(Dataset entries)
========================================================================

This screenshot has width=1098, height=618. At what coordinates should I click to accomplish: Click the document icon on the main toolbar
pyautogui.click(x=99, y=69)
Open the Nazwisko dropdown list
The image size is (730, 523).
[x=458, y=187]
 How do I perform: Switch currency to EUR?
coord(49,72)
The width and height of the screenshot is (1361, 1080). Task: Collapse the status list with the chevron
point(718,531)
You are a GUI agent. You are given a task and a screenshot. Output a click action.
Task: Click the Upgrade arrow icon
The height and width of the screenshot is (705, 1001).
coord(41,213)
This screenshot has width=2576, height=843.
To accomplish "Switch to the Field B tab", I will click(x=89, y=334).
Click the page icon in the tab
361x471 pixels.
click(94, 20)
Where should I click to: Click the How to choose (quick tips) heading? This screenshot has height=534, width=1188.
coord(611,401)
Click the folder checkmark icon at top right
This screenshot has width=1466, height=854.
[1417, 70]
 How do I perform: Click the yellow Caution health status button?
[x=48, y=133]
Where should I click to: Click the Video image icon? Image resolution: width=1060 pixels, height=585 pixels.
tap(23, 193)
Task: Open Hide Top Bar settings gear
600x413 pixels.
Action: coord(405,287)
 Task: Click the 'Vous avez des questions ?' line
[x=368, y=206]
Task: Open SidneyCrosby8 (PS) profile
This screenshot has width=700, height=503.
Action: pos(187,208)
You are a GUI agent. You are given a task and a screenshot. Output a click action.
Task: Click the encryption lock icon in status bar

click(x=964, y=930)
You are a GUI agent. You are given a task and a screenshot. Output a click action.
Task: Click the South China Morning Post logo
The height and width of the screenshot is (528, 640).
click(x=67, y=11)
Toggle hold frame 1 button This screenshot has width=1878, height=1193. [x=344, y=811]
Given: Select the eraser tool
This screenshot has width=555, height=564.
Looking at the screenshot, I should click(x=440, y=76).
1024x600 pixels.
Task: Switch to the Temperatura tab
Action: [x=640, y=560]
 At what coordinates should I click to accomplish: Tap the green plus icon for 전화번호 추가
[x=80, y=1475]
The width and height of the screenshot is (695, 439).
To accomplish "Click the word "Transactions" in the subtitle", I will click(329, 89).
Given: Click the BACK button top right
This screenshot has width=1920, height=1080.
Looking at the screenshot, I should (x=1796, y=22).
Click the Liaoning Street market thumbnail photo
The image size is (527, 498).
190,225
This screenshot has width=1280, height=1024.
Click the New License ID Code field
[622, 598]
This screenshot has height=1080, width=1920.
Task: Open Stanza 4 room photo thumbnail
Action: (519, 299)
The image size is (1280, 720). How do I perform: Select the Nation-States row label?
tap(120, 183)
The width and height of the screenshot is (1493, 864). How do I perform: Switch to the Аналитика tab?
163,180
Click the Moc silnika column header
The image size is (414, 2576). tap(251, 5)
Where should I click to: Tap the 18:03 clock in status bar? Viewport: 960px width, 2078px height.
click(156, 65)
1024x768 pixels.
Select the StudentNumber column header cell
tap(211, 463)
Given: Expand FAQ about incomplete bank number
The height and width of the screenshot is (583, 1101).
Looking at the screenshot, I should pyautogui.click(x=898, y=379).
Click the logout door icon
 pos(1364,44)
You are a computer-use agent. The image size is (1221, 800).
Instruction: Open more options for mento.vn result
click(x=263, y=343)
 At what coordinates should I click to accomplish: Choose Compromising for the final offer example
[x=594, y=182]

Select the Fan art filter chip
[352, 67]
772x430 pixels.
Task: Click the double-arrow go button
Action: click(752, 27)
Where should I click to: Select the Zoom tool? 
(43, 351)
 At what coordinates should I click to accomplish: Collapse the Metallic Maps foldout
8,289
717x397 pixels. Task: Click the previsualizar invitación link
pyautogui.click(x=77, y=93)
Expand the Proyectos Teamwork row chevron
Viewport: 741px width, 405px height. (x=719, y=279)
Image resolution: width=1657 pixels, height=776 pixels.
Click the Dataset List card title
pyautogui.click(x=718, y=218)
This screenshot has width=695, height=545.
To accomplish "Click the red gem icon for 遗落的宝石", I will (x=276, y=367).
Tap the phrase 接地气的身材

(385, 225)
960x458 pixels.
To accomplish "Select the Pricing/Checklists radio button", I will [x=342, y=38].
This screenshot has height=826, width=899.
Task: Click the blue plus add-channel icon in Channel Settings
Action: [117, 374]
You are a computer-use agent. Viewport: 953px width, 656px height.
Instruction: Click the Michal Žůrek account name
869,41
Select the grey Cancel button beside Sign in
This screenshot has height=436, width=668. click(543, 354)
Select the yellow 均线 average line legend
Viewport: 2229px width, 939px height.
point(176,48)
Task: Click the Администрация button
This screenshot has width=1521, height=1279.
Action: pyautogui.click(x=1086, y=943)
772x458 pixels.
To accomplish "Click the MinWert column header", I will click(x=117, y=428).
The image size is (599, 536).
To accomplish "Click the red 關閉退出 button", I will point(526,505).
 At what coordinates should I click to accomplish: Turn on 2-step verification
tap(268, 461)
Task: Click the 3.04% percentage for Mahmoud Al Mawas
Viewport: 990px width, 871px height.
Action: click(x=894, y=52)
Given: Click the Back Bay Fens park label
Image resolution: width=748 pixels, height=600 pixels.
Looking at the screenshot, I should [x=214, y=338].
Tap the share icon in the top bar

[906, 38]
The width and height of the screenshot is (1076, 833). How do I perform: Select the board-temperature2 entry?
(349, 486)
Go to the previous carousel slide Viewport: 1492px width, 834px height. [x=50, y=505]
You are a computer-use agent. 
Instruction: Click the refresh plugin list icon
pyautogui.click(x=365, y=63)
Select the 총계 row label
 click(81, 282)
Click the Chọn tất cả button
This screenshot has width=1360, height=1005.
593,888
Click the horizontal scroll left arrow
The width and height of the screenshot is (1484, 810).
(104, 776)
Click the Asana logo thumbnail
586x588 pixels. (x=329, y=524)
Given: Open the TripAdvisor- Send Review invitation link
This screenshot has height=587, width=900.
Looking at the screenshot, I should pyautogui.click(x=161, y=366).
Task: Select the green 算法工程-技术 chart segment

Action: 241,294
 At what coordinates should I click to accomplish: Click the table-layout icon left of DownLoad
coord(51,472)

========================================================================

# [What is being asked]
Restate word for word each line of the data from the one with "This screenshot has height=587, width=900." to the last, keeping both ends.

# [Result of this task]
This screenshot has height=587, width=900.
Looking at the screenshot, I should pyautogui.click(x=161, y=366).
Task: Select the green 算法工程-技术 chart segment

Action: 241,294
 At what coordinates should I click to accomplish: Click the table-layout icon left of DownLoad
coord(51,472)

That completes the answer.